Black Duck’s mission: to find unsecured open source code in the enterprise


The open source world tries to be more proactive in protecting its software and protocols, but what can companies do to determine if their codebase’s open source code has a known flaw?

Black Duck Software attempts to answer this question with Black Duck Hub, a system that allows enterprise developers and code auditors to continuously audit the use of third-party open source code for known vulnerabilities.

Black Duck Hub analyzes existing code bases to create a BOM that identifies all third party open source code in use. The nomenclature not only identifies the code and all the license requirements that go with it, but it is also used by Black Duck to check the code for known vulnerabilities, using its own knowledge base.

“For each of the components that we analyzed, we map the metadata around the licenses attached to the software, as well as whether or not there are any security vulnerabilities in that particular version of that component,” said Bill Ledingham, CTO and vice – Executive President of Engineering at Black Duck.

“One of the main goals of the product is to allow businesses to easily scan their code by integrating this product with other tools in their infrastructure,” Ledingham said, citing Jenkins as one of those tools. Scans can be started whenever new code is saved and built for a given source code base.
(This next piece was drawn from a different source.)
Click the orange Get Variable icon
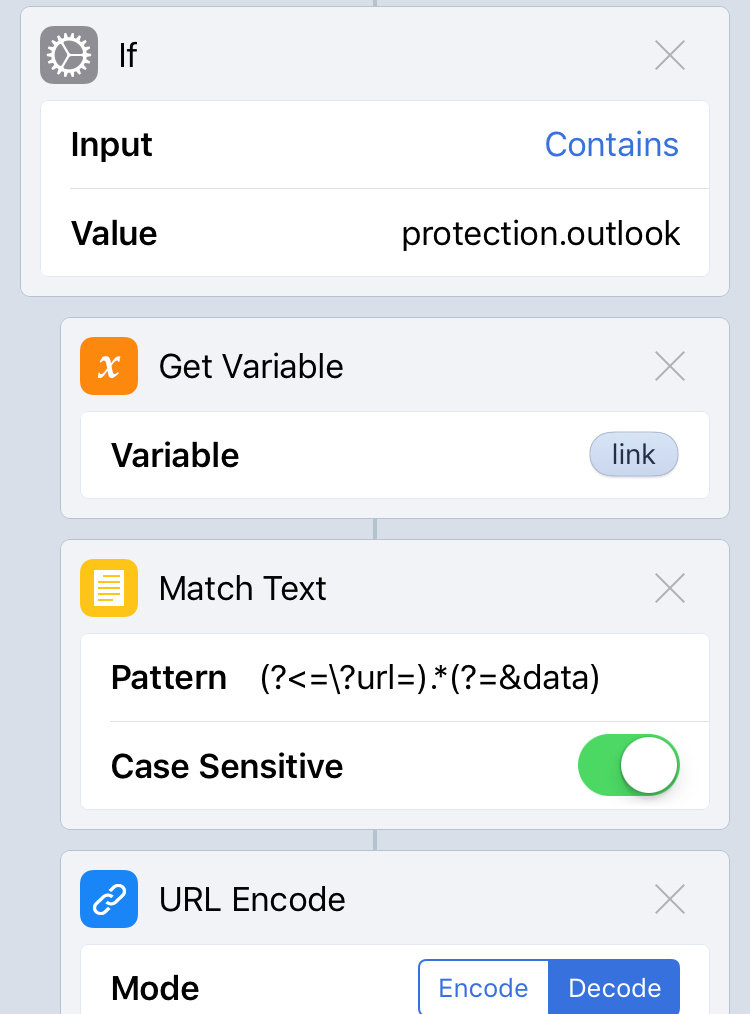Screen dimensions: 750x1014 [x=109, y=366]
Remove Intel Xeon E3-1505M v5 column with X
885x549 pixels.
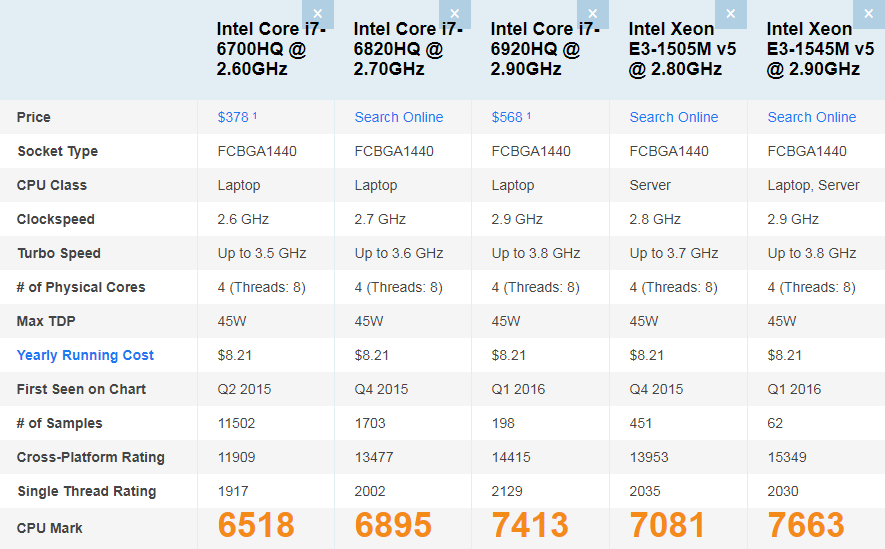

Black Duck determines the quality of a given open source component based on several factors, Ledingham said. In addition to analyzing and correlating with existing databases of known software vulnerabilities, the company evaluates other factors that could mitigate or exacerbate a given vulnerability – for example, whether the application using the code is on. the public internet, how quickly previous problems with the same code were mitigated, and so on. This way, says Ledingham, a company can better understand its triage and remediation efforts.

The number of Black Duck Hub beta customers who create open source products, rather than just using the software in-house, is industry specific, Ledingham said. “With industries like financial services, their concern is more with the internal applications they have, where they use a lot of open source and which their clients use on websites.” The vulnerabilities of the web frameworks used are potentially dangerous.

For tech and software companies, the problems lie more in the software supply chain, according to Ledingham. “A lot of the products that they sell and distribute can have a lot of open source content, and a lot of other third-party technologies that are used there can have open source content. The more the products are connected and used publicly, he said, the more the concern not to depend on a vulnerable component, such as the entertainment system integrated in the dashboard of a car, accessible by an app. for smartphone, is great.